目をキラキラさせた綾子が待ち構えていた。こちらへ向くと、ぶわりと鳥籠のように丸いスカートが膨らむ。

 ギョッとしつつ、少し頭を下げた。

「二兎奏です。今回はお願いします」

 キャラよりも社会人として挨拶優先で話しかける。

「鷹見綾子です!お会いできて光栄です!!」

「お嬢様言葉はいいんですか?」

 私も大概ですけれど……たはは、と頬をかきながら話す。

「いいんですいいんです!嬉しさ優先!もーーーお会いしたかったです!大ファンです!!」

 お星様がたくさん詰まった目が、見開かれキラキラしていた。

「ありがとうございます。たはは……。今回は、コラボの打ち合わせでお呼びいただいたんですけど、どうしましょ」

 お互い時間はなかろうと話を進めると、

「悩ましいですねえ。どんなゲームがいいですかねえ」と首を傾げる。ノープランかよ!!と突っ込みたいのを堪えた。

「鷹見さん、ゲーム苦手じゃないですか」

「えへへ、そうなんですよ。うーん……あっ!早押しクイズなんてどうですか?」

「おお、さすが!いいかもです!」


 こうして、早押しクイズコラボをすることになった。

 何回か打ち合わせを重ねるごとに、綾子嬢の生真面目でしっかりものなのに天然なところと、俺のゆるいけどツッコミなところが妙に相性が良いことがわかった。話はサクサクと進み、上手いこと企画が立ち上がって、当日を迎えた。


vVv


「おはにー!二兎奏だぞい!今回は特別ゲストを呼んでいるので、ご紹介するぞい!」

 横にぬっぬっとズレると、ボフン!と魔法の煙が立ち上り、綾子嬢が現れる。金のかかった演出だな……!

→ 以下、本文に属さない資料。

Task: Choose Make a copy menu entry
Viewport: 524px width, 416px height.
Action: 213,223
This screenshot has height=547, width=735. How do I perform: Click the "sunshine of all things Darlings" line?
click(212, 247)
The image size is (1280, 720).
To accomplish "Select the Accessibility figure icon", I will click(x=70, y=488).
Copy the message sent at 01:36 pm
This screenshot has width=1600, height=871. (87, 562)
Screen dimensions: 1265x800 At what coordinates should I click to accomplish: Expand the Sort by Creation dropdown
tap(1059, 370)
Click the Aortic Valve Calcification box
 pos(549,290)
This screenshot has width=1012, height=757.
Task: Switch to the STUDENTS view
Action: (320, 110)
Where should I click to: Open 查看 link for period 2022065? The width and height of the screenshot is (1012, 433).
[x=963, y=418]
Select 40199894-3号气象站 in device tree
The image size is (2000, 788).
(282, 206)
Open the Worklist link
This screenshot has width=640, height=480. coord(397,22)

「ご機嫌よう!新人Vチューバーお嬢様の鷹見綾子ですわ!」

 キターー!!!待ってました!!!などなど、反応コメントは上々で始まった。

 まずは他己紹介コーナー。

 画面共有で音声オフの相手の動画を流した。ワイプで説明する。

「綾子お姉ちゃんは、プロテイン会社、鷹見社に所属の企業Vで、主にフィットネスゲームをしているお嬢様だぞい。いやあ、なんつーか色々と大迫力だなっ」

「むっ、色々とはなんですの?」

 真っ赤になって顔をぶんぶんするので、縦巻きロールが振り回されて、小さい二兎のうさ耳にバシッと当たる。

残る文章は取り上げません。